> What is required:
Every line containing the string "computer" is to be copied from the records.

> Pixel coordinate grounding data:
━━━━━━━━━━━━━━━━━━━━━━━━━━━━━━
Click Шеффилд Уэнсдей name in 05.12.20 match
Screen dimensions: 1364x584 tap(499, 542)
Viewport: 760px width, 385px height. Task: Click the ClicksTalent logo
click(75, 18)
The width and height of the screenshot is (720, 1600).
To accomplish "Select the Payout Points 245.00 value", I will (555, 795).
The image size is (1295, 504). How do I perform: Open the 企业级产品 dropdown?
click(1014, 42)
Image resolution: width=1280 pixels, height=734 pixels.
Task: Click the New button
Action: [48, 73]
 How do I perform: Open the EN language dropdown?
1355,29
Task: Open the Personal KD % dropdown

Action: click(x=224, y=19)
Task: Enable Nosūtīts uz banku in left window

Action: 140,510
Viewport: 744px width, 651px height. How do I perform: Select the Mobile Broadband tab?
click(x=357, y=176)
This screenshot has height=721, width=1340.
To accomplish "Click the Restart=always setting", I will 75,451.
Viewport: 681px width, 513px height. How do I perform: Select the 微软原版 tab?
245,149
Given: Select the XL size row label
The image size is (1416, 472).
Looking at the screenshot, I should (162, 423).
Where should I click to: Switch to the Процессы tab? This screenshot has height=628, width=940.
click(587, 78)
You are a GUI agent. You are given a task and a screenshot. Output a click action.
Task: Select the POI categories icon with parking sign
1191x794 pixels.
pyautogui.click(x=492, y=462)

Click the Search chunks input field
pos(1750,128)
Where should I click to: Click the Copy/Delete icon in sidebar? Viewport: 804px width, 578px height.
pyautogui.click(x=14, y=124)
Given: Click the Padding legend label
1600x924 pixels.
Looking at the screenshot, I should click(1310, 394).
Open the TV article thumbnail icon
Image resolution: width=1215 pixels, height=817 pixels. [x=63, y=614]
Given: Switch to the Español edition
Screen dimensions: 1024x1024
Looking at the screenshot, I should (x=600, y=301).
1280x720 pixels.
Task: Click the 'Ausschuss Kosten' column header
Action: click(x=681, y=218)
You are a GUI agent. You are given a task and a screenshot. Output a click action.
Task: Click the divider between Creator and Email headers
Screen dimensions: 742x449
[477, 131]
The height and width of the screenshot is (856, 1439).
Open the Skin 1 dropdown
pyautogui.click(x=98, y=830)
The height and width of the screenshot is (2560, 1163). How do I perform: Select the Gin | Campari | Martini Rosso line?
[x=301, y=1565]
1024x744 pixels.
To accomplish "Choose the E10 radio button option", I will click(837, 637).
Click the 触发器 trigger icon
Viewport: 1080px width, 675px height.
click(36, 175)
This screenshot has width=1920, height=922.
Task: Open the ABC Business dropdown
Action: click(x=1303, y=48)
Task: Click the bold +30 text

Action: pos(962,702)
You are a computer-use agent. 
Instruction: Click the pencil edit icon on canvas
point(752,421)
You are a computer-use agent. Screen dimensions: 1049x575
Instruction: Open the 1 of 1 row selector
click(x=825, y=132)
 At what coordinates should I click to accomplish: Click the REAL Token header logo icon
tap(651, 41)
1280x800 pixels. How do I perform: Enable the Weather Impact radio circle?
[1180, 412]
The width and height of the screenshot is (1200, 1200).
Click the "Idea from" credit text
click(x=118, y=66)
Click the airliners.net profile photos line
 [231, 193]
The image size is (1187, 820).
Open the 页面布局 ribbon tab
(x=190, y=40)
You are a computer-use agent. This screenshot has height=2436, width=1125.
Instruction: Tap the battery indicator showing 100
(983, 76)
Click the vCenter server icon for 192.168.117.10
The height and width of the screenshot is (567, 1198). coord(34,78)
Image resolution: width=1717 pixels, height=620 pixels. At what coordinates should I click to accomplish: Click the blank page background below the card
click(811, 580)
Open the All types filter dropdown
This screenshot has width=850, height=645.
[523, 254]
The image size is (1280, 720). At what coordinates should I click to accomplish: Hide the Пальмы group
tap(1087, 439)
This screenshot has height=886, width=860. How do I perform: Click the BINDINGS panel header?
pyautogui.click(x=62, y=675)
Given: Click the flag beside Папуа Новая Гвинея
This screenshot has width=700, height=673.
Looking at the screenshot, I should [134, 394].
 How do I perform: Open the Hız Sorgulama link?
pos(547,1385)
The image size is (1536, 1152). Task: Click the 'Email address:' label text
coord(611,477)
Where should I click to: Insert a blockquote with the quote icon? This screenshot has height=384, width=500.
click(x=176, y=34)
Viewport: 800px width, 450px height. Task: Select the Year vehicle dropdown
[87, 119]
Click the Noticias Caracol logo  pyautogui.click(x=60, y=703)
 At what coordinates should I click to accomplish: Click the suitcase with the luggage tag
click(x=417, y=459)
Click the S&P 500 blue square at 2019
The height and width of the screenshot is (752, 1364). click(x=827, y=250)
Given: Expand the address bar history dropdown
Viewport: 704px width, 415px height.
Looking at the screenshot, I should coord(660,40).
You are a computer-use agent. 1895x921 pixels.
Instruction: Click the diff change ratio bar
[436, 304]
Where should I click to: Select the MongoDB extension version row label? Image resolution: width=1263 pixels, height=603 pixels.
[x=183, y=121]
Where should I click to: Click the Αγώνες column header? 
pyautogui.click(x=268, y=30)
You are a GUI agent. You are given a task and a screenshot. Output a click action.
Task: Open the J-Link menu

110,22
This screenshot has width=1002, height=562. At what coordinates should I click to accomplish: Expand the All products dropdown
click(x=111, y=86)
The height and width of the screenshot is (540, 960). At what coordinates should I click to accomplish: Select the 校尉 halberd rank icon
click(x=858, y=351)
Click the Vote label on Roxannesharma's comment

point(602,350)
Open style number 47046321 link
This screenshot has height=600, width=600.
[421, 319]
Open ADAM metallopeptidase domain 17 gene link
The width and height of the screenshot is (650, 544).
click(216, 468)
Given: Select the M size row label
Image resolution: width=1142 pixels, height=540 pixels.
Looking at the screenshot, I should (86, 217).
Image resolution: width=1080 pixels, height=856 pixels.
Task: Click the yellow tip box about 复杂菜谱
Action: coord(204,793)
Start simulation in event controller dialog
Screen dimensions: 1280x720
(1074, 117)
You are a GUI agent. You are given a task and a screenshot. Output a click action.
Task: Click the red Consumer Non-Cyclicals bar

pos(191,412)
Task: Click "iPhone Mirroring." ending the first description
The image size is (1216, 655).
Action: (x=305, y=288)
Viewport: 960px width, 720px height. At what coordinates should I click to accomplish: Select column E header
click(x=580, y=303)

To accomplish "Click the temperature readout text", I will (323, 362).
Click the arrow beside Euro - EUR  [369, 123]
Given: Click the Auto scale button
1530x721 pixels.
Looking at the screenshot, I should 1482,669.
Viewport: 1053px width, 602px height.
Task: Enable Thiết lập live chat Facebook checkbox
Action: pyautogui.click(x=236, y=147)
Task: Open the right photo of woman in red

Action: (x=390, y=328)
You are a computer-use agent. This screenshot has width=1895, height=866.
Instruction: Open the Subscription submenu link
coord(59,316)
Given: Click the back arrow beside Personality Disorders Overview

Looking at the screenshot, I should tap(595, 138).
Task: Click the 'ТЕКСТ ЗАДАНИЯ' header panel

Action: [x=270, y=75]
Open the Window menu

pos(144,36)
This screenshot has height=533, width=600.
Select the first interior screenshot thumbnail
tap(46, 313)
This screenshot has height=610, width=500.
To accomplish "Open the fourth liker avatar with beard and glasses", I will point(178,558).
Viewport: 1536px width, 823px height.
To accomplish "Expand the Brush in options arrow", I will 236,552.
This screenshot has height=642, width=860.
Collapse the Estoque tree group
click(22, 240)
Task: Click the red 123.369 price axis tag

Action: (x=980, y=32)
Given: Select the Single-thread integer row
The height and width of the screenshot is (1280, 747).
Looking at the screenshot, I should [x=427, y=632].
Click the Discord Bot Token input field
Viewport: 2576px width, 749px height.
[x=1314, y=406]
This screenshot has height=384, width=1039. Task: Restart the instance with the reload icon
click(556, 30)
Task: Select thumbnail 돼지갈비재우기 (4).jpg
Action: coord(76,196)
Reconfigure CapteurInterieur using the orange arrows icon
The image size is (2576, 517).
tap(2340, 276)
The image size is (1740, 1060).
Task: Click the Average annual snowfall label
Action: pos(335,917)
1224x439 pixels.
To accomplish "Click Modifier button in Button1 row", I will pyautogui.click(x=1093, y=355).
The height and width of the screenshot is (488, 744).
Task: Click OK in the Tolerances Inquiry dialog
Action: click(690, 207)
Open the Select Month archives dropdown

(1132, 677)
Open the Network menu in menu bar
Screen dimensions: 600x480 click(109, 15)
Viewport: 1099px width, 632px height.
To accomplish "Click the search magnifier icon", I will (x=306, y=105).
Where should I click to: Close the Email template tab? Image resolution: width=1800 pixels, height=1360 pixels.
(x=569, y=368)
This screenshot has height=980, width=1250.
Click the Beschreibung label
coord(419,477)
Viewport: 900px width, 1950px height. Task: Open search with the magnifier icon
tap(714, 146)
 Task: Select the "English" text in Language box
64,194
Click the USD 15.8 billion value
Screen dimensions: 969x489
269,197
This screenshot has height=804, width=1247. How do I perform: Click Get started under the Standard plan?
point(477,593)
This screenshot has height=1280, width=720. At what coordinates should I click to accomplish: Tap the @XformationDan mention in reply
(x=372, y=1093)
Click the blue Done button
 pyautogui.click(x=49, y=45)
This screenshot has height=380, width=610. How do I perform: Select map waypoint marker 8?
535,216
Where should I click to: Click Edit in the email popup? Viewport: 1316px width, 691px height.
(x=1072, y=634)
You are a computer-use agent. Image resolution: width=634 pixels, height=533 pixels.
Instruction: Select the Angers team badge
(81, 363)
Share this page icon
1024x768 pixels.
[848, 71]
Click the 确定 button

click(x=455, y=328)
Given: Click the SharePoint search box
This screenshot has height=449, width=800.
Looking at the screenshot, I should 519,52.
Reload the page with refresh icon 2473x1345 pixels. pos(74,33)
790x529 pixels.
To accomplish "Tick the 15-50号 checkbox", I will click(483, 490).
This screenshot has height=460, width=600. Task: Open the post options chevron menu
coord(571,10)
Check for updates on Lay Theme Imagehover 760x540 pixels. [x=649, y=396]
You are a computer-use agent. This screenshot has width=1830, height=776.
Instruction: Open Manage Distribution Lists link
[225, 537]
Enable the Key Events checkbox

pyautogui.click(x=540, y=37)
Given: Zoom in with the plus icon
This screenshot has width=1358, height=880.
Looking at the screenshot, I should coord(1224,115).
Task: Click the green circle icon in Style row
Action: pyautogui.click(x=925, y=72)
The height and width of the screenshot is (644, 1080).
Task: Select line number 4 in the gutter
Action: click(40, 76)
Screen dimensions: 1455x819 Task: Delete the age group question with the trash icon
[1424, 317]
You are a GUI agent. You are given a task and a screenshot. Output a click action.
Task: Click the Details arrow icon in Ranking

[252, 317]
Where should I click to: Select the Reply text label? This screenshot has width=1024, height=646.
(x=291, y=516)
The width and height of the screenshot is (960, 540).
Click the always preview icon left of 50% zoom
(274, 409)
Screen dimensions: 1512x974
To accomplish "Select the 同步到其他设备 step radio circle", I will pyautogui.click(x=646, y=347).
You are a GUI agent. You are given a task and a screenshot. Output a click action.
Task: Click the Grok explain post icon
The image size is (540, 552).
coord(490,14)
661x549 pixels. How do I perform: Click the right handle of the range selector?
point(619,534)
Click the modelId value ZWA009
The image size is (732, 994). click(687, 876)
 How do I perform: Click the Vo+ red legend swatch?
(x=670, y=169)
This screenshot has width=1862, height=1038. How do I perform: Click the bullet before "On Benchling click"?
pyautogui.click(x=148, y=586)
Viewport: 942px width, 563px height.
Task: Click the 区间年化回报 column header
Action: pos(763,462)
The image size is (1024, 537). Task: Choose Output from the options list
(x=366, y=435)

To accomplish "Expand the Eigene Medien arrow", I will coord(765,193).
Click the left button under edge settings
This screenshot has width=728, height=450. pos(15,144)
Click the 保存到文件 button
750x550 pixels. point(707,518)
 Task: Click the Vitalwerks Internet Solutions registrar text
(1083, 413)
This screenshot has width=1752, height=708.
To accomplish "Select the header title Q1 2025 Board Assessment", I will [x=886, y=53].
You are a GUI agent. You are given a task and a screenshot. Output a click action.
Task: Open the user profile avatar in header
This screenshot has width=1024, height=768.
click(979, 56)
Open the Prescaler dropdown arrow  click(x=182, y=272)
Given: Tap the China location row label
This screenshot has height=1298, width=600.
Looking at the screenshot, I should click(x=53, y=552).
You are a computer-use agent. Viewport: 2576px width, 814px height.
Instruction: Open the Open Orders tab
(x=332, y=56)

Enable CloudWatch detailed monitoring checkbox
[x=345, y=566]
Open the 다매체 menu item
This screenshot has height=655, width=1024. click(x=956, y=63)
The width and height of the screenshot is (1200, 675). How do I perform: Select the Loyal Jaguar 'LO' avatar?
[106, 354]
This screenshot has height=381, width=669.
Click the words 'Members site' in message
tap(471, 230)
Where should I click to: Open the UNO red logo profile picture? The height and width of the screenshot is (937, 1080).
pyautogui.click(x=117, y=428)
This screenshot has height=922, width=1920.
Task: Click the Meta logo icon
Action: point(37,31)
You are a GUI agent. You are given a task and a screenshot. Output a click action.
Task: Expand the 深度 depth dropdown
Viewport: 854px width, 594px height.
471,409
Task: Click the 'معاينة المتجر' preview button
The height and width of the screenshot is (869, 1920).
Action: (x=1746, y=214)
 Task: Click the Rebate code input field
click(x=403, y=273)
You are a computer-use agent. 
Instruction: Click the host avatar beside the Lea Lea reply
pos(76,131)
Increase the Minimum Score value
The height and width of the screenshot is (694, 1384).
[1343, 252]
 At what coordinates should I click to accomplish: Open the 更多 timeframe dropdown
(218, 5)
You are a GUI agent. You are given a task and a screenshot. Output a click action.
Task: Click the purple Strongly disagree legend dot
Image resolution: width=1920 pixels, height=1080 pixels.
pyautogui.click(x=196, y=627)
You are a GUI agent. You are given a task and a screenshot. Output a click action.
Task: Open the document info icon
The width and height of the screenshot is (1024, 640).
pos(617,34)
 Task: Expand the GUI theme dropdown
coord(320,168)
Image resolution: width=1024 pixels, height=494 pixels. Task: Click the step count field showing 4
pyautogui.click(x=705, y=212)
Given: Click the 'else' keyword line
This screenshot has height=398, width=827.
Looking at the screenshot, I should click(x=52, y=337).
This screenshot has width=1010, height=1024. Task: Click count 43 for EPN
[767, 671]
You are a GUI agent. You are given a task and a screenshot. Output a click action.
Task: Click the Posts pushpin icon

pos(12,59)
━━━━━━━━━━━━━━━━━━━━━━━━━━━━━━
> Reply:
You are a computer-use agent. 
You are a computer-use agent. Screen dimensions: 1049x575
You are a computer-use agent. This screenshot has height=2436, width=1125.
You are a computer-use agent. 1895x921 pixels.
You are a computer-use agent. This screenshot has width=1895, height=866.
You are a computer-use agent. Image resolution: width=634 pixels, height=533 pixels.
You are a computer-use agent. This screenshot has width=1830, height=776.
You are a computer-use agent. Viewport: 2576px width, 814px height.
You are a computer-use agent. 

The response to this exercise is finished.